What about multiple simultaneous collisions

2003-04-10
2004-01-30
  • Nobody/Anonymous

    This is an issue I have not seen addressed often. For a practical application consider a rack of pool balls and the collision on the break. I have tried to model this by approximating 3 ball collisions which looks ok, but I think my method is incorrect. Solving for energy in these situations I think may be impossible. I really haven't looked into it that much. I know the basic 2 ball collision doesn't work in these situations. What I was really looking for was a fast way to distribute energy through a connected net of touching objects ( which I can build by detecting collisions over time intervals). I need to propagate energy through the net. Each object has different velocity. It could just be an approximation and does not have to solve for energy for my purposes. I also need an algorithm that does not get stuck in infinite loops and resolves so that the next instant in time does not result in a new collision within the network of objects. One that takes into account for different elasticity of objects would be impressive. Anyone ???

     
    • Martin Baker

      Martin Baker - 2003-04-10

      Yes, conservation of energy will give one equation (because energy is a scalar quantity) so, on its own, it will not be enough to calculate the resulting linier and angular velocities. Even if we include the equations from the conservation of angular and linier momentums (vector quantities) we will not have enough equations to solve all the unknowns.
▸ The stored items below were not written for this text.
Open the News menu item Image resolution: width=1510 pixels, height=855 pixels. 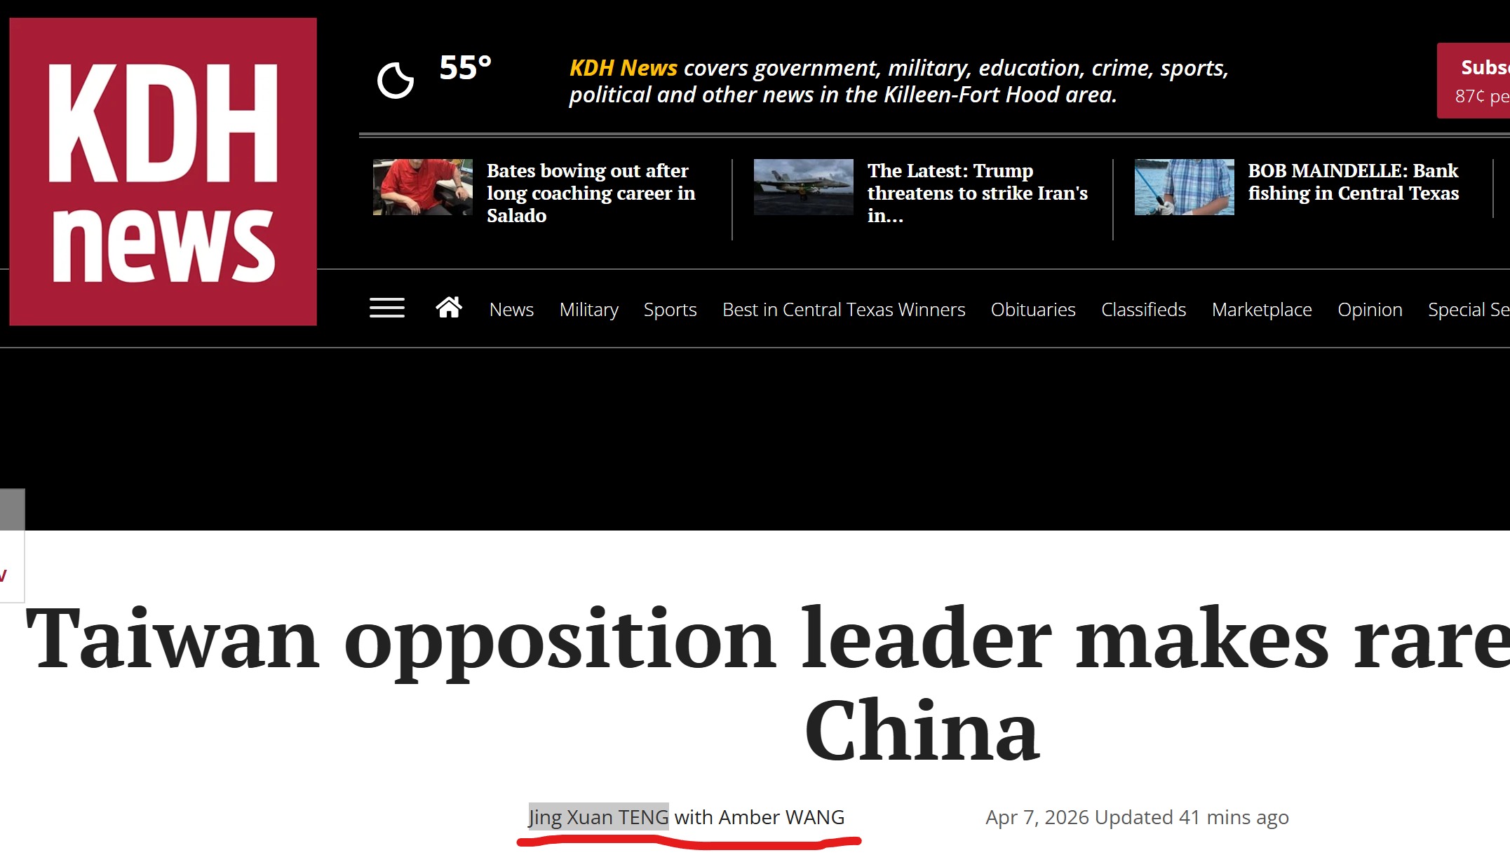pos(511,309)
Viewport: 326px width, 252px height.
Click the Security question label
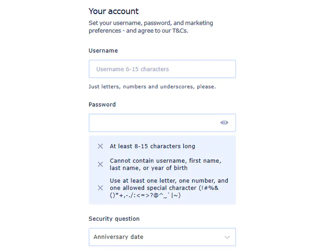pos(114,219)
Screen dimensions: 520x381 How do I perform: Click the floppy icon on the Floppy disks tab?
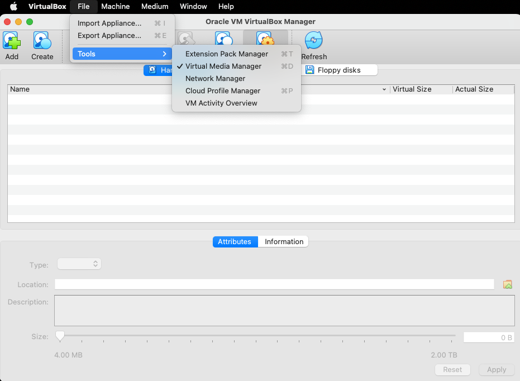pos(309,69)
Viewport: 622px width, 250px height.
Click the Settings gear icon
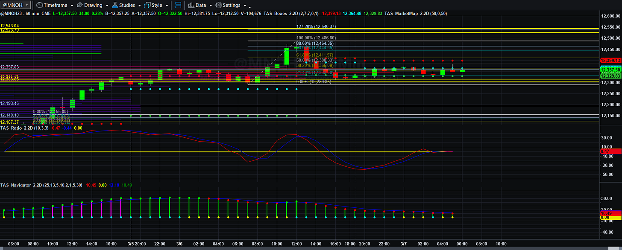(218, 5)
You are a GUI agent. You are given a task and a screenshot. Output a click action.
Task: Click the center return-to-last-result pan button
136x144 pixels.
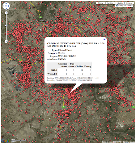pyautogui.click(x=6, y=6)
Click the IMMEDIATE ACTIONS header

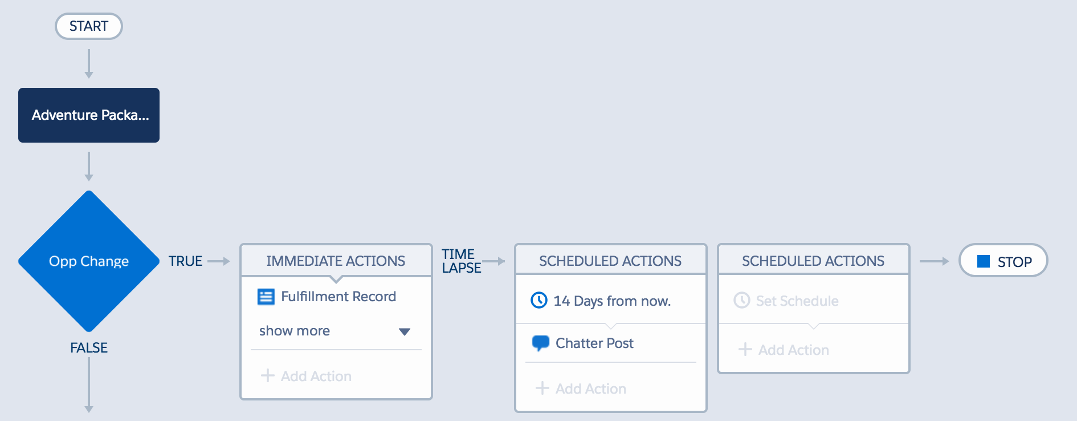336,261
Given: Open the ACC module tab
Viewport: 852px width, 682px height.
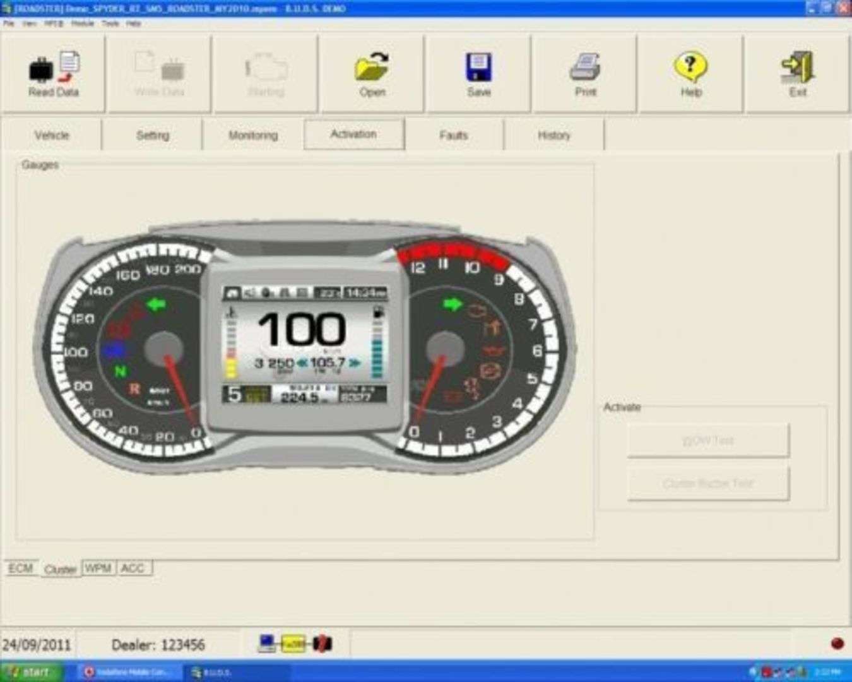Looking at the screenshot, I should click(133, 568).
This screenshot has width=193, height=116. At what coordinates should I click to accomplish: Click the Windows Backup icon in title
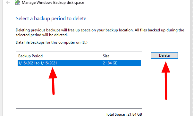[x=18, y=3]
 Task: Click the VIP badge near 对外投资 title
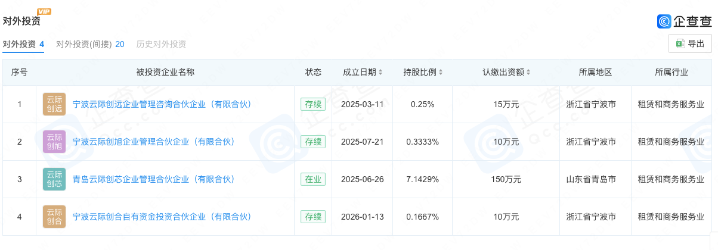pos(44,11)
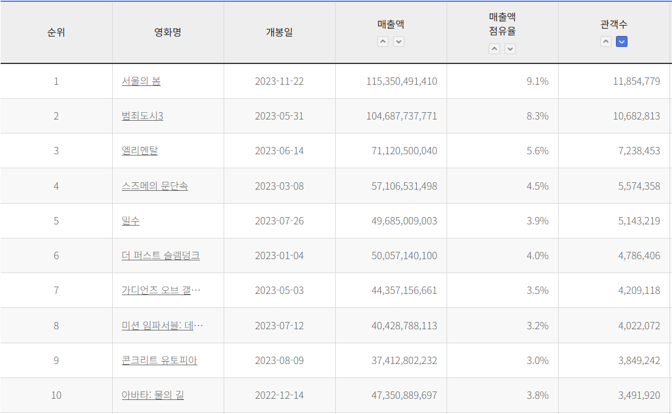Click the 순위 column header

tap(56, 32)
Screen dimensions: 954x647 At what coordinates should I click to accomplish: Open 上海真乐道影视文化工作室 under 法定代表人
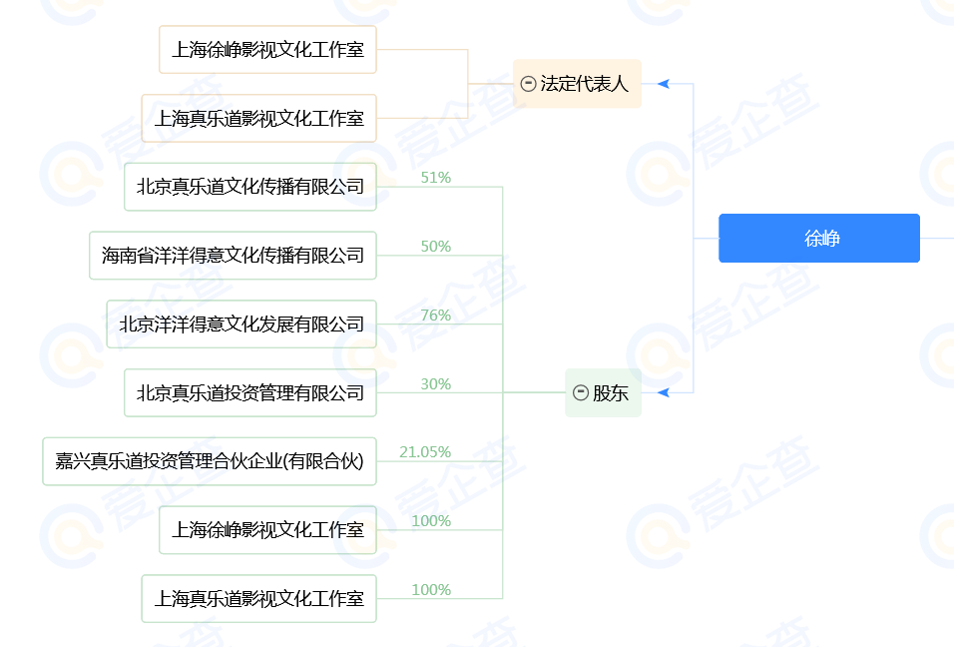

      I think we need to construct all the impulses between objects, each impulse is between two objects but all these impulses combine in a similar way to a static framework of forces. There must be a way to solve this by starting at the outside so we do not get into loops?

      I think we also need to add in some random factors because the rack will not be precise and so there may be minute gaps between some pairs of balls, or some angles may not be exact. It seems to me that in multiple collisions small differences are greatly magnified, so if one collision happens a nanosecond before another this will have an enormous effect. I assume that is why games like pool and snooker are designed that way, so however good the players are, each game will still be different?

      Martin

       
    • Nobody/Anonymous

      First I was thinking of keeping the collisions instantaneous because if you model things so that collisions take time then things get much more complicated. My program projects the balls ahead in time and finds their next collision. If two collisions occur within the same time step then I cheat and call them simultaneous. For things like pool balls this works ok but as things get more elastic/deformable and collisions take longer this would not be acceptable. You can still maintain a conservation of momentum in a multiball collision. I approximate the resulting velocities by first solving for all two ball collisions independently. Then I scale back all vectors to account for conservation of momentum. It makes sure that one ball colliding with 2 or more balls does not result in more force going out than going in. What makes this more complicated is that these resulting forces often generating new collisions in the net. I have a loop that keeps on solving the collisions this way for about 50 cycles then if it still isn't resolved ( In the worst case the collisions just go round and round in the net never stopping ) I kill the force in deadlocked balls so that others can move. This is very kludgy but surprisingly gives ok results. For pool balls there is also a special case which says that one ball cannot collide with more that 6 other balls as long as the balls stay on the table top.

       
    • Martin Baker

      Martin Baker - 2003-04-14

      Thank you very much for this, it is useful to get other peoples experience of what works in practice.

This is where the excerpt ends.